WASAPI is the latest and greatest Windows audio API, introduced with Windows Vista. But just because it is newer doesn’t mean you should use it. In fact, it can be a real pain to use, since it is much more fussy about the format of the WaveProvider passed to its Init function and will not perform resampling for you.
To select a specific output device, you need to make use of the MMDeviceEnumerator class, which can report the available audio “endpoints” in the system.
WASAPI out offers you a couple of configuration options. The main one is whether you open in shared or exclusive mode. In exclusive mode, your application requests exclusive access to the soundcard. This is only recommended if you need to work at very low latencies. You can also choose whether event callbacks are used. I recommend you do so, since it enables the background thread to get on with filling a new buffer as soon as one is needed.
Why would you use WASAPI? I would only recommend it if you want to work at low latencies or are wanting exclusive use of the soundcard. Remember that WASAPI is not supported on Windows XP. However, in situations where WASAPI would be a good choice, ASIO out is often a better one…
ASIO is the de-facto standard for audio interface drivers for recording studios. All professional audio interfaces for Windows will come with ASIO drivers that are designed to operate at the lowest latencies possible. ASIO is probably a better choice than WASAPI for low latency applications since it is more widely supported (you can use ASIO on XP for example).

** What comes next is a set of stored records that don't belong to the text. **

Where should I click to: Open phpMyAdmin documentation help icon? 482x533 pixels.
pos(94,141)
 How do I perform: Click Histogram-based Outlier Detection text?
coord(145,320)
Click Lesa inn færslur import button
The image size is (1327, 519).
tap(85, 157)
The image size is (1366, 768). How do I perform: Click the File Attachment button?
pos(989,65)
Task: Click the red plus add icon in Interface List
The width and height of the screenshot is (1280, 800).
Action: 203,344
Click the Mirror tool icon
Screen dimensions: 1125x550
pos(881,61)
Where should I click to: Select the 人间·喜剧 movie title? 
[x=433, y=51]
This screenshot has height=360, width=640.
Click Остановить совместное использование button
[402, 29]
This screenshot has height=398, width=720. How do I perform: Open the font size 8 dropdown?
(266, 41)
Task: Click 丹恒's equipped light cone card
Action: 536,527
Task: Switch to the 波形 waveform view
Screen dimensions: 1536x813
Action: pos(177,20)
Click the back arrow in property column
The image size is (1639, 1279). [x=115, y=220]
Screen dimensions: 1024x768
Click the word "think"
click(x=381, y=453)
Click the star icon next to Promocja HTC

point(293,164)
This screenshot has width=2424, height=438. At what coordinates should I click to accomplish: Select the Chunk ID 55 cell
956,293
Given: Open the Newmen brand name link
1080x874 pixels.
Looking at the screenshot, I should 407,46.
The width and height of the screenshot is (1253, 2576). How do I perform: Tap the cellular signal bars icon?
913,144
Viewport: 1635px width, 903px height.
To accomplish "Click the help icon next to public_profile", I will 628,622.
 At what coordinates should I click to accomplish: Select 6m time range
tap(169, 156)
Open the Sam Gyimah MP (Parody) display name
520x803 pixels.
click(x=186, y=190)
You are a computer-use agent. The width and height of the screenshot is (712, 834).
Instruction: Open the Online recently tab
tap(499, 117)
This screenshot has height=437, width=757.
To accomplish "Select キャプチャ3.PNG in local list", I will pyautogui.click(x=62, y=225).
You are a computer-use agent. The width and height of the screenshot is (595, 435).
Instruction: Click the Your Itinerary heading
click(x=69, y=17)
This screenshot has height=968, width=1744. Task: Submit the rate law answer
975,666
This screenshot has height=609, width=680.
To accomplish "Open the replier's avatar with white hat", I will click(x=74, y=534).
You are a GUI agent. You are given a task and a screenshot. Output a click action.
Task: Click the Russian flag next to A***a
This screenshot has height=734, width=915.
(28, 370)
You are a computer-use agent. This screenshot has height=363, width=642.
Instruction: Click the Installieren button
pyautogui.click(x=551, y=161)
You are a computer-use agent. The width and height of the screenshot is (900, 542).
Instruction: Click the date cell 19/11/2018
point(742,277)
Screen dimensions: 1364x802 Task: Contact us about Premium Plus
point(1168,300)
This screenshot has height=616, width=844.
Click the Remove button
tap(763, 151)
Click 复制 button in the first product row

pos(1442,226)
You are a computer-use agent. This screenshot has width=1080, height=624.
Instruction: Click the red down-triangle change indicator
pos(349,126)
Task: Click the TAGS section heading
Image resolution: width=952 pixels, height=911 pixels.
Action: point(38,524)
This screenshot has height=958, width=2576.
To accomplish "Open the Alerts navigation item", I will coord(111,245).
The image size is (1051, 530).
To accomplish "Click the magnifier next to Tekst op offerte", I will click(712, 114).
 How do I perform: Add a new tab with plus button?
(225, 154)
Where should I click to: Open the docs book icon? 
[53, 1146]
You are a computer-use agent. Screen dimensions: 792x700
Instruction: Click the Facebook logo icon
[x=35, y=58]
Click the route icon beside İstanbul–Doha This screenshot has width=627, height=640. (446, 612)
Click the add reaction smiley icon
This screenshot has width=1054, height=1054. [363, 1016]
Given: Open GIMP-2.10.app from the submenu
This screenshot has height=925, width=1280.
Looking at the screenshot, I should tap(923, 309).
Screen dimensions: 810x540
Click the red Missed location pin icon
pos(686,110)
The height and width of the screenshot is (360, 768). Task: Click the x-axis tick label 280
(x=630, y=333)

ASIO Out devices are selected by name. Use the AsioOut.GetDriverNames() to see what devices are available on your system. Note that this will return all installed ASIO drivers. It does not necessarily mean that the soundcard is currently connected in the case of an external audio interface, so Init can fail for that reason.
ASIO drivers support their own customised settings GUI. You can access this by calling ShowControlPanel(). Latencies are usually set within the control panel and are typically specified in samples. Remember that if you try to work at a really low latency, your input WaveProvider’s Init function needs to be really fast.
ASIO drivers can process data in a whole host of native WAV formats (e.g. big endian vs little endian, 16, 24, 32 bit ints, IEEE floats etc), not all of which are currently supported by NAudio. If ASIO Out doesn’t work with your soundcard, post a message on the NAudio discussion groups, as it is fairly easy to add support for another format.